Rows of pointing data
○ ○ ○ ○ ○ ○ ○
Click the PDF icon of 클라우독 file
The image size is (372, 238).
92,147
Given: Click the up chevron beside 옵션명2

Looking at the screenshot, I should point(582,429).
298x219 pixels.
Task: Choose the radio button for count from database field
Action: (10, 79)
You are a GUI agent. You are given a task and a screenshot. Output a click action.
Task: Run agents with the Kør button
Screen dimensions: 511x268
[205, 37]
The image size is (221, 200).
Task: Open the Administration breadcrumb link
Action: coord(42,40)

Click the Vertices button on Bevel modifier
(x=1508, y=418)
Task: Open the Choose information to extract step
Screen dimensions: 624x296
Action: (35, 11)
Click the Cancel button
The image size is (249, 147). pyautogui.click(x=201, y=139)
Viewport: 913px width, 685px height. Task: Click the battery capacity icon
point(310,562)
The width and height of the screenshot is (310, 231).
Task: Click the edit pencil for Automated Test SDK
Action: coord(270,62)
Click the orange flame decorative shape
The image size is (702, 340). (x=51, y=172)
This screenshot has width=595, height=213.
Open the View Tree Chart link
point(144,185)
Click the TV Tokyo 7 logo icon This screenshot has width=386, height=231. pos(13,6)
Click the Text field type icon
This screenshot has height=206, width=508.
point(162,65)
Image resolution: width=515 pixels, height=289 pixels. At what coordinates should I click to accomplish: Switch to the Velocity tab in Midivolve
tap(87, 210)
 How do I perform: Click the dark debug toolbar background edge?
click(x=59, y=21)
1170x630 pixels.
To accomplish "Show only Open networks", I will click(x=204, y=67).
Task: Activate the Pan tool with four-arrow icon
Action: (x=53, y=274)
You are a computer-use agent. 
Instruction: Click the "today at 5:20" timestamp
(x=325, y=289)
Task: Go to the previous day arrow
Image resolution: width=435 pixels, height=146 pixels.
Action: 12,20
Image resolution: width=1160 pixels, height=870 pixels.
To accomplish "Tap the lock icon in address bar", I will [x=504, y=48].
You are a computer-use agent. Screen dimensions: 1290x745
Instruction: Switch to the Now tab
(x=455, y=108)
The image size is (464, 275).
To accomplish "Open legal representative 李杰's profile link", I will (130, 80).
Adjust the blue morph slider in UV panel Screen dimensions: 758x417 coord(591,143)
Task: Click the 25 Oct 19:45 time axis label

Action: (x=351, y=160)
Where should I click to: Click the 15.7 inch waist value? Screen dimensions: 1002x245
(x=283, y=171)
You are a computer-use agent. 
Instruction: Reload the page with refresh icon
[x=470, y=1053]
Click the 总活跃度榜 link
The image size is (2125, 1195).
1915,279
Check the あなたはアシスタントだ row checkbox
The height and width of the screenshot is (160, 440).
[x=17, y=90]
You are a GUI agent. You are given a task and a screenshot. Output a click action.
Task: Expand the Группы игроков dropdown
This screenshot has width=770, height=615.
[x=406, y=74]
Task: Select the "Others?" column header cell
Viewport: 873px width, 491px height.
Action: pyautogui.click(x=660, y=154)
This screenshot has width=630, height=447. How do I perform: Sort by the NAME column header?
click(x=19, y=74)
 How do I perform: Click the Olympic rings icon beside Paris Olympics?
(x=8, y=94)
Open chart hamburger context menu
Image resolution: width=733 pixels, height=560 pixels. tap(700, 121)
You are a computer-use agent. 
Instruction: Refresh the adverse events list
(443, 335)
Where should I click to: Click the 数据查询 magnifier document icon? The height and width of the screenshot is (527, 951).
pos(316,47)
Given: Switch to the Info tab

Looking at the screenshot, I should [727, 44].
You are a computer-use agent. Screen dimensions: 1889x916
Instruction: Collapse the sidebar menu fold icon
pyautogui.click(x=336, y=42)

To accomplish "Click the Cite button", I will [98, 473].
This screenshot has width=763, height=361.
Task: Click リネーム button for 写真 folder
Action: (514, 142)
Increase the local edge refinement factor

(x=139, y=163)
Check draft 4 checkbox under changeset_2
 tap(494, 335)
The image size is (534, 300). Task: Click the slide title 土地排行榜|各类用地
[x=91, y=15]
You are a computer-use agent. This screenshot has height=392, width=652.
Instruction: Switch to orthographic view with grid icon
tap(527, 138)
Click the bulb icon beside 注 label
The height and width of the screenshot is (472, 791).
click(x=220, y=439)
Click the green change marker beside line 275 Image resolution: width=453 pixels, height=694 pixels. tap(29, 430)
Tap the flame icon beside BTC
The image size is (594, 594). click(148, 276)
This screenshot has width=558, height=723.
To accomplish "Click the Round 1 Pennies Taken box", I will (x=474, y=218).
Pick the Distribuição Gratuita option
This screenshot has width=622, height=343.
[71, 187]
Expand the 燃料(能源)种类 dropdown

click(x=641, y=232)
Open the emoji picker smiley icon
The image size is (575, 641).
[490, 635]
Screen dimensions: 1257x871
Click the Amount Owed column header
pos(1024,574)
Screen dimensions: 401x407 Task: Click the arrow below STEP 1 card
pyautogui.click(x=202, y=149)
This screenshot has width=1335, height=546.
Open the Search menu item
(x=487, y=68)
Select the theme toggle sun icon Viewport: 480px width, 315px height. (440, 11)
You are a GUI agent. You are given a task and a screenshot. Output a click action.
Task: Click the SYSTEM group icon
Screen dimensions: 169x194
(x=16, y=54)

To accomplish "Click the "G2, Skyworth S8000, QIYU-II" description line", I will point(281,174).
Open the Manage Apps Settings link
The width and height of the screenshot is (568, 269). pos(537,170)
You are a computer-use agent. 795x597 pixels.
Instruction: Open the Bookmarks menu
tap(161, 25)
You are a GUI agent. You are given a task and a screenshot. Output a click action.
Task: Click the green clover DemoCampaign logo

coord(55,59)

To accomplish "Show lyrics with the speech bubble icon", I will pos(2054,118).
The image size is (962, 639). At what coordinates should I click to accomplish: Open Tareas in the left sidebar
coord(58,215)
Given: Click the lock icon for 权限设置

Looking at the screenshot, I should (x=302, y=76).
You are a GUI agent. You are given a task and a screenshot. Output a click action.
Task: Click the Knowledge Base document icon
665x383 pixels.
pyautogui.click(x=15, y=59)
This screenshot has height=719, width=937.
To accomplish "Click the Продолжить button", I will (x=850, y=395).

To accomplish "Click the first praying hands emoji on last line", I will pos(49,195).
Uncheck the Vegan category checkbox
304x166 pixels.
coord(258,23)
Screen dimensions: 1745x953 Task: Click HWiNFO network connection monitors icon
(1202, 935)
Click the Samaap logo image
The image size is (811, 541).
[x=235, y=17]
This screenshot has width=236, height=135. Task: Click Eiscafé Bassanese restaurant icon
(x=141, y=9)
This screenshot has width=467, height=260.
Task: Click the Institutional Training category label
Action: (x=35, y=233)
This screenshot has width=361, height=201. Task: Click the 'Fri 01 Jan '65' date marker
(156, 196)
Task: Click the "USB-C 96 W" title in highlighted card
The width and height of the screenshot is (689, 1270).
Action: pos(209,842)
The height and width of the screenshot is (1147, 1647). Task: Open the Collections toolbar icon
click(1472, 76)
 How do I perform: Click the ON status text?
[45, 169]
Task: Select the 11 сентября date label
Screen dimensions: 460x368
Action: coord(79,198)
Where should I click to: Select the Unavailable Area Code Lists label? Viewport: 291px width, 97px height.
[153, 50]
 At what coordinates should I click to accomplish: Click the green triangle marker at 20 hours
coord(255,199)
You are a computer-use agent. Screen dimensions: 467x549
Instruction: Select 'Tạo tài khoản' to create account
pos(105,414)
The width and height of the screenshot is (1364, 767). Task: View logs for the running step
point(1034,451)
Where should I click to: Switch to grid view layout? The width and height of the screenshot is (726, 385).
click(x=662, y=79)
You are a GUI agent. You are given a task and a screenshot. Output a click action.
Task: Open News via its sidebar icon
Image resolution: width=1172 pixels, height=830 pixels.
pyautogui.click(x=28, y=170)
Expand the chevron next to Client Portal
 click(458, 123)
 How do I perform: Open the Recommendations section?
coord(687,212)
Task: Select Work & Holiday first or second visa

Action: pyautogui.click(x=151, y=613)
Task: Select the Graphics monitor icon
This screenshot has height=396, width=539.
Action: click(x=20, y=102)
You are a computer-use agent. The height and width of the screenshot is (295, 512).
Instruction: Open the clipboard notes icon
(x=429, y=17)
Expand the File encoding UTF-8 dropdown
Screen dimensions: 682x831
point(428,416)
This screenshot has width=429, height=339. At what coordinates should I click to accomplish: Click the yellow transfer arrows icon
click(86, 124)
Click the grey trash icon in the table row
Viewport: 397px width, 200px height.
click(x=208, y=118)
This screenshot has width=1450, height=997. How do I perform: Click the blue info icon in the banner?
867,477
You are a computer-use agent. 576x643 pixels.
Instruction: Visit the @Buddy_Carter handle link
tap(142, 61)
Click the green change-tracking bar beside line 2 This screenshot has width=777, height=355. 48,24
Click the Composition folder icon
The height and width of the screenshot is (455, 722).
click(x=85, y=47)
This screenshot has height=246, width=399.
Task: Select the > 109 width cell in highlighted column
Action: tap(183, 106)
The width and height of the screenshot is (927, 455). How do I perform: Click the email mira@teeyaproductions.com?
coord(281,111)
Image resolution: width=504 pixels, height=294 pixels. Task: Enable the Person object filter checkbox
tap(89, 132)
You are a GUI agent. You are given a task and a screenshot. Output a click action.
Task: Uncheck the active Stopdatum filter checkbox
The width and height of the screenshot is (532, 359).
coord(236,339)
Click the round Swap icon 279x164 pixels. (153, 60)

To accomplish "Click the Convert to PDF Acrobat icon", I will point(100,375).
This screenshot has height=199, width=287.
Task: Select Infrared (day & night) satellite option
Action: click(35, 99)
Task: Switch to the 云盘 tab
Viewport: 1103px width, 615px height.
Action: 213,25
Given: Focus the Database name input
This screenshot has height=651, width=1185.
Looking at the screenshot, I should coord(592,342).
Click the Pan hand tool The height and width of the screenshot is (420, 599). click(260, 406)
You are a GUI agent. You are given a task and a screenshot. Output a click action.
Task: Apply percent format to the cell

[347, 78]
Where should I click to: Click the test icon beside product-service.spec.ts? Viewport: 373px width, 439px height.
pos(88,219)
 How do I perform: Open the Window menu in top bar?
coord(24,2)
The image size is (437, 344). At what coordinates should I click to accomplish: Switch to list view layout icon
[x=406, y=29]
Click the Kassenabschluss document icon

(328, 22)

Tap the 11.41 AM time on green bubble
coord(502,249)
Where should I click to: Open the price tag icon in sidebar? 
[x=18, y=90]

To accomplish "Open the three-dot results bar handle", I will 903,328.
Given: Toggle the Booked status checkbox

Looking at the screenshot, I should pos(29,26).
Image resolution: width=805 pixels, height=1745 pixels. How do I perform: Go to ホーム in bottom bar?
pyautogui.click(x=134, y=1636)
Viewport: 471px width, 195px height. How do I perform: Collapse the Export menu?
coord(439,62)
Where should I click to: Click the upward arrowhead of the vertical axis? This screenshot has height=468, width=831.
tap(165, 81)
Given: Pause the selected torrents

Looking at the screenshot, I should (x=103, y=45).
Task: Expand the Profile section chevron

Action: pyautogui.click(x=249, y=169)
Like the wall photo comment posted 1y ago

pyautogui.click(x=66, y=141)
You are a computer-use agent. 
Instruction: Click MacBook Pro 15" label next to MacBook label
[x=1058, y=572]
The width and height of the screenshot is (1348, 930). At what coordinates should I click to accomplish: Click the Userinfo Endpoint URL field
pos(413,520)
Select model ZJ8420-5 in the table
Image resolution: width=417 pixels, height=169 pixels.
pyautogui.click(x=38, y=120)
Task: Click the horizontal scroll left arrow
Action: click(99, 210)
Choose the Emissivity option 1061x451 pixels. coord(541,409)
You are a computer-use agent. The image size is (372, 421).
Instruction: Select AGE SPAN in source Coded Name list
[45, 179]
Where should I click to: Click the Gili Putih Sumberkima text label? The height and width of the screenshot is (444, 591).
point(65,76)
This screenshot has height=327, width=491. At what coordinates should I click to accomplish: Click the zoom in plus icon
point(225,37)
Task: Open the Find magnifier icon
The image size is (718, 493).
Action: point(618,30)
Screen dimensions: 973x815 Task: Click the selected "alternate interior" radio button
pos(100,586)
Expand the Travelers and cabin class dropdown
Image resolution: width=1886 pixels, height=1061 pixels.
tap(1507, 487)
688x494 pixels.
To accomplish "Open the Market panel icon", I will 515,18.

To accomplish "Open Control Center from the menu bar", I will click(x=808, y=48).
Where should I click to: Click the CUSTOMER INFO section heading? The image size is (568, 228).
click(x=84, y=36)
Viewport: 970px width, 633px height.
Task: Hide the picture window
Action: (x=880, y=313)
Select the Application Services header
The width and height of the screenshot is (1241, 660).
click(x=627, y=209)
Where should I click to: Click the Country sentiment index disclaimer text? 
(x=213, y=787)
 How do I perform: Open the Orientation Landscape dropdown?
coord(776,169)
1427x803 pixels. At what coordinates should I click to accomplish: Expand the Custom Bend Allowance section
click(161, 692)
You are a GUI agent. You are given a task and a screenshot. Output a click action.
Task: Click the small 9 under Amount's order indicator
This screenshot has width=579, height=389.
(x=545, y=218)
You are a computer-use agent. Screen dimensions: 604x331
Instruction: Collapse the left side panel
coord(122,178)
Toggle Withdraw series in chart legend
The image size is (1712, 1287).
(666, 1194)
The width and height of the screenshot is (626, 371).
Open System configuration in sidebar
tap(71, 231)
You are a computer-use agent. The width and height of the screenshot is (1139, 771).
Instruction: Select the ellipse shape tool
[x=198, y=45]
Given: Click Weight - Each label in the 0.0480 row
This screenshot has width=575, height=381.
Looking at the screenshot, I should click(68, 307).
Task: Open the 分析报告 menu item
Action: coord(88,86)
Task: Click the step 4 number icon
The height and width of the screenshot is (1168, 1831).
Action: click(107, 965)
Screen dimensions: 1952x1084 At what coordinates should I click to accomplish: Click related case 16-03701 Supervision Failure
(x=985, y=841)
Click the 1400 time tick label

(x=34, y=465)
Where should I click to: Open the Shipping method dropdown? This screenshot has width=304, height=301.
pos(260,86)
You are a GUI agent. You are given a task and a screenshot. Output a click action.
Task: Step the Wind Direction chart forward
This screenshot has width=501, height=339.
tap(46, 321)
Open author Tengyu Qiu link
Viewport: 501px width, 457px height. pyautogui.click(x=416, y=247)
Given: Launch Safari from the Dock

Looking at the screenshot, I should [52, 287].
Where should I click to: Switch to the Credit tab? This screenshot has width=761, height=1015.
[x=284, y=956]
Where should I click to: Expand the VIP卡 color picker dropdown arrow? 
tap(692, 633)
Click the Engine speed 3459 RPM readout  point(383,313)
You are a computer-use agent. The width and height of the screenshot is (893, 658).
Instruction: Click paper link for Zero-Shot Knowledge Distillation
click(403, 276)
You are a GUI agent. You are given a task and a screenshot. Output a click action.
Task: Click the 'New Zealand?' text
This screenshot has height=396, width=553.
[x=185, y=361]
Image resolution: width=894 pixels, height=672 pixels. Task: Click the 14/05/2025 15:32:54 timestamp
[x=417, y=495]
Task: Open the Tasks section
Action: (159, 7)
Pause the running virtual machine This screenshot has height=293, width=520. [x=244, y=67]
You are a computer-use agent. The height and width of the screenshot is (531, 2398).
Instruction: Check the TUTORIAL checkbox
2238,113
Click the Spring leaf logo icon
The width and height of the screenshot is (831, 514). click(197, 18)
○ ○ ○ ○ ○ ○ ○
**AIM OF THE EXERCISE:**
Starting with the line that contains "Where should I click to: Open the price" and going on through the line that contains "will click(x=808, y=48).", put the lines of the listing into a JSON list of strings, one string per line, with blank lines left out.

**FINAL ANSWER:**
[
  "Where should I click to: Open the price tag icon in sidebar? ",
  "[x=18, y=90]",
  "To accomplish \"Open the three-dot results bar handle\", I will 903,328.",
  "Given: Toggle the Booked status checkbox",
  "Looking at the screenshot, I should pos(29,26).",
  "Image resolution: width=805 pixels, height=1745 pixels. How do I perform: Go to ホーム in bottom bar?",
  "pyautogui.click(x=134, y=1636)",
  "Viewport: 471px width, 195px height. How do I perform: Collapse the Export menu?",
  "coord(439,62)",
  "Where should I click to: Click the upward arrowhead of the vertical axis? This screenshot has height=468, width=831.",
  "tap(165, 81)",
  "Given: Pause the selected torrents",
  "Looking at the screenshot, I should (x=103, y=45).",
  "Task: Expand the Profile section chevron",
  "Action: pyautogui.click(x=249, y=169)",
  "Like the wall photo comment posted 1y ago",
  "pyautogui.click(x=66, y=141)",
  "You are a computer-use agent. ",
  "Instruction: Click MacBook Pro 15\" label next to MacBook label",
  "[x=1058, y=572]",
  "The width and height of the screenshot is (1348, 930). At what coordinates should I click to accomplish: Click the Userinfo Endpoint URL field",
  "pos(413,520)",
  "Select model ZJ8420-5 in the table",
  "Image resolution: width=417 pixels, height=169 pixels.",
  "pyautogui.click(x=38, y=120)",
  "Task: Click the horizontal scroll left arrow",
  "Action: click(99, 210)",
  "Choose the Emissivity option 1061x451 pixels. coord(541,409)",
  "You are a computer-use agent. The image size is (372, 421).",
  "Instruction: Select AGE SPAN in source Coded Name list",
  "[45, 179]",
  "Where should I click to: Click the Gili Putih Sumberkima text label? The height and width of the screenshot is (444, 591).",
  "point(65,76)",
  "This screenshot has height=327, width=491. At what coordinates should I click to accomplish: Click the zoom in plus icon",
  "point(225,37)",
  "Task: Open the Find magnifier icon",
  "The image size is (718, 493).",
  "Action: point(618,30)",
  "Screen dimensions: 973x815 Task: Click the selected \"alternate interior\" radio button",
  "pos(100,586)",
  "Expand the Travelers and cabin class dropdown",
  "Image resolution: width=1886 pixels, height=1061 pixels.",
  "tap(1507, 487)",
  "688x494 pixels.",
  "To accomplish \"Open the Market panel icon\", I will 515,18.",
  "To accomplish \"Open Control Center from the menu bar\", I will click(x=808, y=48)."
]